**EXERCISE DIRECTIONS:**
Copy the passage about Google result counts below word for word, from "The methodology used" up to and including "proper research instead.".

**TEXT UNDER STUDY:**
* * *

The methodology used to produce these results (Google search and use the number at the top) is about as trustworthy as asking Google to produce a random number between 0 and the number of total gofundme campaigns. The latter at least guarantees you don't overcount, however.
According to Google result counts are a meaningless metric:
Google result counts are a meaningless metric. The count that you are pointing to proves nothing at all. Stop using this meaningless metric and make a proper argument based upon proper research instead.
The basic problem with the Google hit count reported in search results, particularly for phrases and searches using "AND" or "OR" operators, is that it is an estimate. It's not actually a count of anything, at all. It's the result of a calculation based solely upon the words that the query comprises, as Kevin Marks notes. Google explicitly states that it's an estimate [link broken], although it is coy about what that estimate is actually based upon. To quote one un-named Google employee, "these are all estimates, and we just haven't tried that hard to make the estimates precise". A named Google employee said much the same after this frequently given answer had been around for some years
For that broken link see instead this Google Search Appliance PDF which says the same thing.

* * *

**MATERIAL SHOWN:**
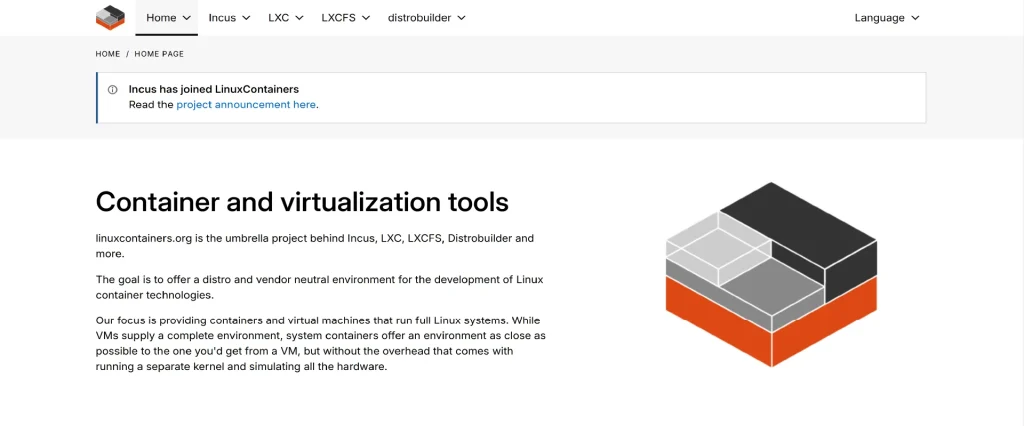Image resolution: width=1024 pixels, height=426 pixels.
Task: Open the distrobuilder menu item
Action: coord(419,18)
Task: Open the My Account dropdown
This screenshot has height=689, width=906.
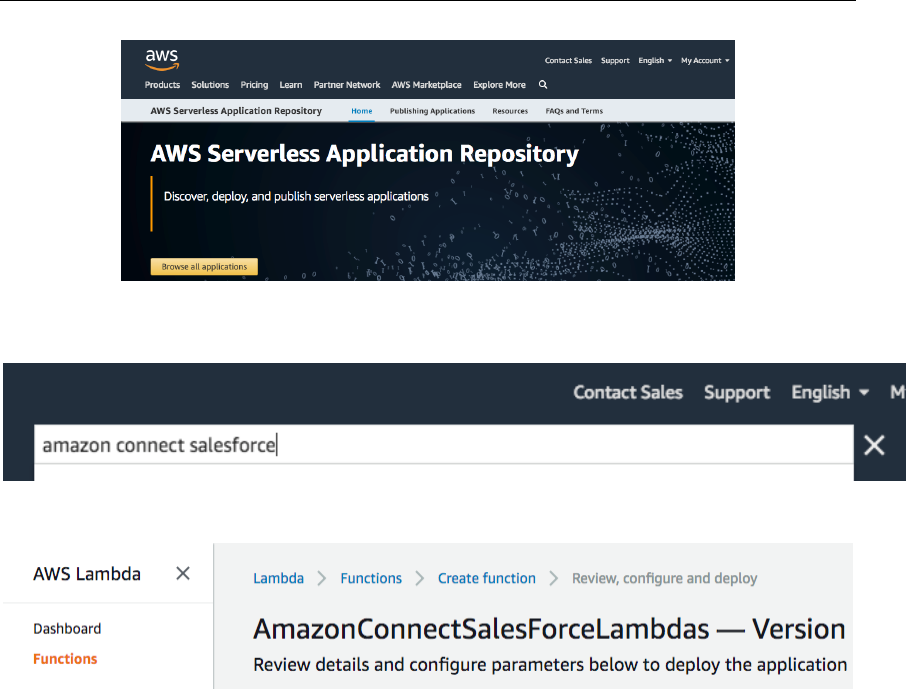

* * *

**SOLUTION FOR THIS PROBLEM:**
The methodology used to produce these results (Google search and use the number at the top) is about as trustworthy as asking Google to produce a random number between 0 and the number of total gofundme campaigns. The latter at least guarantees you don't overcount, however.
According to Google result counts are a meaningless metric:
Google result counts are a meaningless metric. The count that you are pointing to proves nothing at all. Stop using this meaningless metric and make a proper argument based upon proper research instead.